Supplied passage:
◆ ◆ ◆ ◆

Palazzo Netti is a Renaissance architecture aristocratic palace located on Via Francesco Cozza #2 in the town of Bolsena, region of Lazio, Italy. It rises adjacent to the Rocca Monaldeschi della Cervara, and overlooks the town. It is part of the network of Dimore Storiche Italiane, and with reservations and for a fee, can be used for cultural and private functions or tours.

==History==
The Palazzo was commissioned by Cardinal Tiberio Crispo, the governor of Bolsena, who had close ties to the Farnese family and Pope Paul III. Utilizing some of the houses and structures at the site, much of the palace was designed by Raffaello da Montelupo and Simone Mosca, and built from 1533 to 1561. During the phase of construction during 1554–1561, the construction was guided by Tommaso di Giacomo Bevilacqua, and later Giulio Merisi da Caravaggio. Crispo was removed as governor of Bolsena in 1562.

◆ ◆ ◆ ◆

Provided data:
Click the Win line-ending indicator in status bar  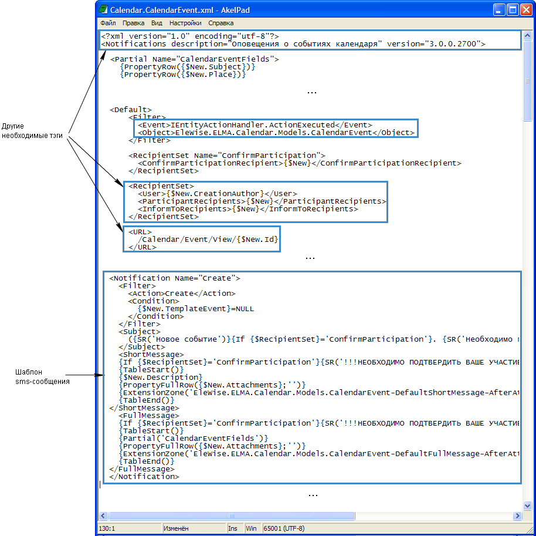pyautogui.click(x=251, y=528)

◆ ◆ ◆ ◆

Continue the passage on Palazzo Netti in Bolsena, picking up right after its last sentence.

Many of the interior frescoes were completed by Prospero Fontana. Among the stories depicted are:
1. Images of Alexander the Great (likely in homage to Alessandro Farnesse).
2. Bacchanal with Chariot of Bacchus
3. Life of Moses
4. Monochrome scenes honoring Ancient Roman Virtue and Judgement
5. Monochrome scenes of the history of Rome and Bolsena

After the death of Cardinal Crispo, the Palazzo passed to the Spada Veralli Potenziani family. The palace had undergone some decline and suffered from the Napoleonic occupations. In 1894, Maria Angelica Spada Veralli married Ferdinando del Drago. During World War II, the palace suffered damage from the Allied bombardments. The palace during slowly underwent restorations under owner of the del Drago family, who continue to own the palace.